The process approach helps students become more proactive in their job searches

MEDIA CONTACT: Hilary Dickinson at or 608-363-2849

The Liberal Arts in Practice Center at Beloit College views its role as the three
Cs: catalysts, consultants and a clearinghouse of opportunities.

Formed in 2011, the redesigned office now called the Liberal Arts in Practice Center (LAPC) is comprised of a half dozen offices including Career Development.

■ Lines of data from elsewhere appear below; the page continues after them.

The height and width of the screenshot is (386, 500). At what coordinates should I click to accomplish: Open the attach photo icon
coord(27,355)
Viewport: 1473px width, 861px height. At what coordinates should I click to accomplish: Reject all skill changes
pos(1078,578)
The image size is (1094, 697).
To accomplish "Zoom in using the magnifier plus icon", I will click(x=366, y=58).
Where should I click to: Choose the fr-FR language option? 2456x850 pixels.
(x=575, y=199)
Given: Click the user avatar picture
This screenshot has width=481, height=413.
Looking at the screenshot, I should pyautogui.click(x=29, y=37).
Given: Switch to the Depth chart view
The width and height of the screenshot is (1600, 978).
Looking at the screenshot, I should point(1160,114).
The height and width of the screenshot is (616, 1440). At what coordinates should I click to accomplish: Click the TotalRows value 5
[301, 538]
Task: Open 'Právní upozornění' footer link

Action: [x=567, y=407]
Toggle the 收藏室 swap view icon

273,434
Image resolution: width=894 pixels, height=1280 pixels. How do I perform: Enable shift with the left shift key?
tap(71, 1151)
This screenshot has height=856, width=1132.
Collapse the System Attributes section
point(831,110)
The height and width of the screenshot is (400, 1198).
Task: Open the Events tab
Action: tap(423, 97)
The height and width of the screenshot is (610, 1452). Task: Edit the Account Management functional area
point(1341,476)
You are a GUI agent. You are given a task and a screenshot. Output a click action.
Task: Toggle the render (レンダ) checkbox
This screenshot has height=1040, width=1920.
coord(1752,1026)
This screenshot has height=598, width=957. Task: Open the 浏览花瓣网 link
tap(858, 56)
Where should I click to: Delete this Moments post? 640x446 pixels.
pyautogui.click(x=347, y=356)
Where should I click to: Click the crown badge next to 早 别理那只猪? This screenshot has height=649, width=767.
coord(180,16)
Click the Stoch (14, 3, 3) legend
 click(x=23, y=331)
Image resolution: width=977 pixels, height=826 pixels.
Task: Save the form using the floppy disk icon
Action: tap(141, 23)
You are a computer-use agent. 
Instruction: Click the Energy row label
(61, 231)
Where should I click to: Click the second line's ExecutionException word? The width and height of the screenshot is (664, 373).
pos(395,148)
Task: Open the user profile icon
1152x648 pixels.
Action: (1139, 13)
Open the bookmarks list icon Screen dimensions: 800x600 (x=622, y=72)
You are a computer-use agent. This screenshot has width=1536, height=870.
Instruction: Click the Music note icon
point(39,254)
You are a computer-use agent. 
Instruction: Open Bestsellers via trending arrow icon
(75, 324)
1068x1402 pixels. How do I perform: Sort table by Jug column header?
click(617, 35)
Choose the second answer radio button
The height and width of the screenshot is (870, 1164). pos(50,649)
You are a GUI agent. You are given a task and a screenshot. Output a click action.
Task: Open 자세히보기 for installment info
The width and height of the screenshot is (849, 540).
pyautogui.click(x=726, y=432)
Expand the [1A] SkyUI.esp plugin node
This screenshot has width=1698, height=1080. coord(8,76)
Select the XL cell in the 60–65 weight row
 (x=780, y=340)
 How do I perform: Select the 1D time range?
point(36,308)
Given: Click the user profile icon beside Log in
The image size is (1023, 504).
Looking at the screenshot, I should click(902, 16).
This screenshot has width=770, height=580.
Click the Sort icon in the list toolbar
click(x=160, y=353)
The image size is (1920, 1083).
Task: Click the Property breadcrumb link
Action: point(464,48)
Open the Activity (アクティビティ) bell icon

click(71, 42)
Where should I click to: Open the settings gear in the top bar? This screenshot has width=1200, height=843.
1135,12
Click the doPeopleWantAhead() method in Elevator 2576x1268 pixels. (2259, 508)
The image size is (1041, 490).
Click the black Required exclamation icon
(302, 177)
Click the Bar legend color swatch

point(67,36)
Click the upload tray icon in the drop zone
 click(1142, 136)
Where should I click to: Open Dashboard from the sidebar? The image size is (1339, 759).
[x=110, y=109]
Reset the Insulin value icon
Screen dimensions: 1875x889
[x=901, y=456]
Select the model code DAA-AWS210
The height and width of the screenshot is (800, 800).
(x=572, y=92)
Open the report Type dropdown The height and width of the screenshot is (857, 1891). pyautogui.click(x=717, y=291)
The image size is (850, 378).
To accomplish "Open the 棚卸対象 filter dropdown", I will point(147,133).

While that office continues to offer the same resources for students such as writing resumes and preparing for interviews, it now urges students to take more ownership in their job and internship searches−something Jessica Fox-Wilson, the director of career development, calls the “process” approach to career advising.

In the past, most colleges and universities used the“placement” approach, which, for example, Fox-Wilson said might involve placing a student in an internship an alumnus has available. In the process approach, however, the LAPC would ask the alumnus to write a job description and then let students apply for it, coaching them along the way.

“(In the latter situation,) the alumnus is happier with the intern, and the student learned from competing in a competitive process,” Fox-Wilson said.

Though some other colleges and universities such as Wake Forest University also employ the process approach to career advising, Fox-Wilson said Beloit’s focus differs from that of the other institutions for a number of reasons. 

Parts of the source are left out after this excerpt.